## Fragmento seleccionado
------------------------------------------------------------
Estos días de pleno verano, con un calor tan intenso que
descoloca los horarios y los hábitos más cotidianos, despiertan una sensación
contradictoria sobre la que uno se acomoda y de la que a la vez quiere escapar.
Vivir bajo temperaturas de 42º C (108º F) esquivando los rigores del bochorno y
la dictadura del aire acondicionado, es posible. En la costa californiana,
donde jamás se llega ni de lejos a esas temperaturas, he visto encender el aire
acondicionado hasta en diciembre y enero, respondiendo a esa obsesión insana,
tan americana, por sobreadaptar el clima por encima del nivel de confort. Aquí
en La Mancha, siempre que uno no tenga que trabajar al aire durante el día, el
calor se puede sortear de maneras más sanas. A pesar de nuestro afán continuo
de destrucción del patrimonio y la admiración por los modelos arquitectónicos
foráneos, en nuestros pequeños pueblos es aún fácil recurrir al frescor de un
patio o un ancho sótano, a la brisa de un portal umbroso, al verdor y el agua
junto a una casa de campo.
Estos días
empezó el Tour de Francia, y el bochorno de la siesta refuerza la sensación de
lejanía en el tiempo. Miro los acantilados y playas de la Normandía, los
paisajes de maíces y de trigos aún verdes cuyas carreteras atraviesa tan rápido
el pelotón de ciclistas, y lo asocio sin querer con el otro verdor más oscuro,
el de lejanos melonares de otros julios desde los que escuchábamos por la radio
el final de etapa. El calor trae el silencio de los otros durante la siesta,
que también entonces aprovechaba para sentarme en cualquier rincón fresco a
leer sin ser molestado. El aire lento y calentujo de la siesta no se extingue
hasta que se va la luz, más allá de las diez de la noche. Alguna tarde se
forman grandes polvaredas, calima que entorpece mirar hacia la sierra, o una
quietud densa sobre la que se oye el canto monótono de la chicharra, y supongo
que todo esto no es más que el territorio de la infancia llamándolo a uno.
------------------------------------------------------------
## Entradas proporcionadas
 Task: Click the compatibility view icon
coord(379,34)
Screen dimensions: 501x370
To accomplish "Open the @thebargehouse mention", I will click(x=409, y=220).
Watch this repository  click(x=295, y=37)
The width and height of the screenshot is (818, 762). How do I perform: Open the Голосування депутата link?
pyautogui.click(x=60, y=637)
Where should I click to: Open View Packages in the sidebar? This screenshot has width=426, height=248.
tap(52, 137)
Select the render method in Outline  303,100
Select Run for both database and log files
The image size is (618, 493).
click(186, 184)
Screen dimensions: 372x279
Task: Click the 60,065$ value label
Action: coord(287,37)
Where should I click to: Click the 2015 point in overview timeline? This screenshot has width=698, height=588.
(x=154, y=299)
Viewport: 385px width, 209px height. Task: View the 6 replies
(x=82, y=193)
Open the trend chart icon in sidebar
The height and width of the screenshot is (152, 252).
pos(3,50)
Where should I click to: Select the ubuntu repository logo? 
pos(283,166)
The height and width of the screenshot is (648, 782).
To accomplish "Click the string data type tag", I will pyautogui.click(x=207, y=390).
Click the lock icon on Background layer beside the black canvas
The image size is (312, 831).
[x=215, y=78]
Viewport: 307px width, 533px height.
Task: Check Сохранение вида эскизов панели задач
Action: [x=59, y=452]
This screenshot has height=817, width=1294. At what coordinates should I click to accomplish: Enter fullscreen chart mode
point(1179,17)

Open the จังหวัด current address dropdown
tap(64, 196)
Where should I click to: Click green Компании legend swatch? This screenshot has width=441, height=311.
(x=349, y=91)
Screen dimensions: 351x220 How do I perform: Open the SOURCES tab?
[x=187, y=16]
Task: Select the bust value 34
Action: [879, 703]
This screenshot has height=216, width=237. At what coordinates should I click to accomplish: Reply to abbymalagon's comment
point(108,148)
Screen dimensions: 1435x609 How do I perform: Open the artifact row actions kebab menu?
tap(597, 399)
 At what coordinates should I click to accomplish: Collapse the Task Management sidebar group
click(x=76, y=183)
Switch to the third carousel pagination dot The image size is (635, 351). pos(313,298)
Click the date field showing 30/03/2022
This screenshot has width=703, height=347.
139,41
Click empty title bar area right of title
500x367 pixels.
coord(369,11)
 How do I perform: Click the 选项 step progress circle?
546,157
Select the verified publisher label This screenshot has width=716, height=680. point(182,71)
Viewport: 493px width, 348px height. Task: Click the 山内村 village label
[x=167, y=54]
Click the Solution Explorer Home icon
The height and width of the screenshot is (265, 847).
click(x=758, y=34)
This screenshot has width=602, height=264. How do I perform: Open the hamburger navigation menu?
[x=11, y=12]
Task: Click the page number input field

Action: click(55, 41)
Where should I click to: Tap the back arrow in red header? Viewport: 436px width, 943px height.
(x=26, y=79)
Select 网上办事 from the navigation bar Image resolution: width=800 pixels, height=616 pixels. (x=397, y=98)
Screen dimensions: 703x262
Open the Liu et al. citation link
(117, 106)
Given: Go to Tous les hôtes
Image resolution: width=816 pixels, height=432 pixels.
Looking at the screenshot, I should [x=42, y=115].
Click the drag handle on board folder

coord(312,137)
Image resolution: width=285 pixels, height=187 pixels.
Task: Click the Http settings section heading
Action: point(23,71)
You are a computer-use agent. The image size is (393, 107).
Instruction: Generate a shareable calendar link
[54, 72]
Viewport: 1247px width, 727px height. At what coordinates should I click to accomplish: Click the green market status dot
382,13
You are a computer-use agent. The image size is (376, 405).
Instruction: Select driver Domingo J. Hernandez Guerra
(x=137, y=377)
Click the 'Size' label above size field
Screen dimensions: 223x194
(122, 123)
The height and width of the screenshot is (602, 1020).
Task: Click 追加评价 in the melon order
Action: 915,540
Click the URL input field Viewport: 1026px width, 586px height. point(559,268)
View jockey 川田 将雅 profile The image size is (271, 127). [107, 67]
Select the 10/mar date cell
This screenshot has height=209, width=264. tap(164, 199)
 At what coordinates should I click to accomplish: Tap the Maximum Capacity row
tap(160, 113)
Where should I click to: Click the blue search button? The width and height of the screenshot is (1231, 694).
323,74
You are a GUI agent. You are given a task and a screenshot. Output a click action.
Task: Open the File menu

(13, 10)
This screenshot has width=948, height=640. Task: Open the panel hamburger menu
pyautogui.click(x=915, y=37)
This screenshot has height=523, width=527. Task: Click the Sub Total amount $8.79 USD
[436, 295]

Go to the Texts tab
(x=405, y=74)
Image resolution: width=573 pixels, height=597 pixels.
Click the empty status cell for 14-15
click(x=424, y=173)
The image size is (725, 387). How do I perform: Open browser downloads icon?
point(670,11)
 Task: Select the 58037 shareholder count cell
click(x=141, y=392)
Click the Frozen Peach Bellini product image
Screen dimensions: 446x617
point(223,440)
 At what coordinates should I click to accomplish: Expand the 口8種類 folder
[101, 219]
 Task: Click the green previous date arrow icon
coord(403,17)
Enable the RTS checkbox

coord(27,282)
------------------------------------------------------------
## Actividad 1
Reproduce literalmente el fragmento sobre el verano en La Mancha desde "Estos días de" hasta "vez quiere escapar.".
## Actividad 2
En el fragmento sobre el verano en La Mancha, ¿hasta cuándo dura el aire lento y caluroso de la siesta?
## Actividad 3
Prosigue el fragmento sobre el verano en La Mancha a partir de su última frase.

## Respuesta 1
Estos días de pleno verano, con un calor tan intenso que
descoloca los horarios y los hábitos más cotidianos, despiertan una sensación
contradictoria sobre la que uno se acomoda y de la que a la vez quiere escapar.

## Respuesta 2
Hasta que se va la luz, más allá de las diez de la noche.

## Respuesta 3
Una noche, ya
a tan pocos días de volver a América, regreso por unas horas al lugar de La
Mancha del que más orgulloso debe sentirse un manchego, el lugar que nadie que
cruce por aquí debería perderse. Almagro no es sólo el pueblo más hermoso de La
Mancha, sino el que estuvo más en el centro de la Historia, y el que conserva
en su aspecto y en su vida cultural esa Historia viva. Las fachadas encaladas,
las rejas negras, el suelo empredrado, dan a las calles del pueblo un aspecto
particular: así debieron de ser nuestros pueblos durante siglos, así ha
aparecido en numerosas películas, como Volver,
de Pedro Almodóvar. La Plaza Mayor de Almagro, un vasto rectángulo a cuyos
lados se disponen soportales de columnas de piedra, que sostienen viviendas con
ventanales verdes, es una joya del pasado y del presente. Almagro fue la
capital de la Orden de Calatrava, casa de banqueros alemanes, en tiempos de
Carlos V, que gestionaron el mercurio de Almadén con el que se procesaba todo
el oro y la plata de América, fue sede universitaria, fue el lugar donde nació
el conquistador del imperio inca Diego de Almagro.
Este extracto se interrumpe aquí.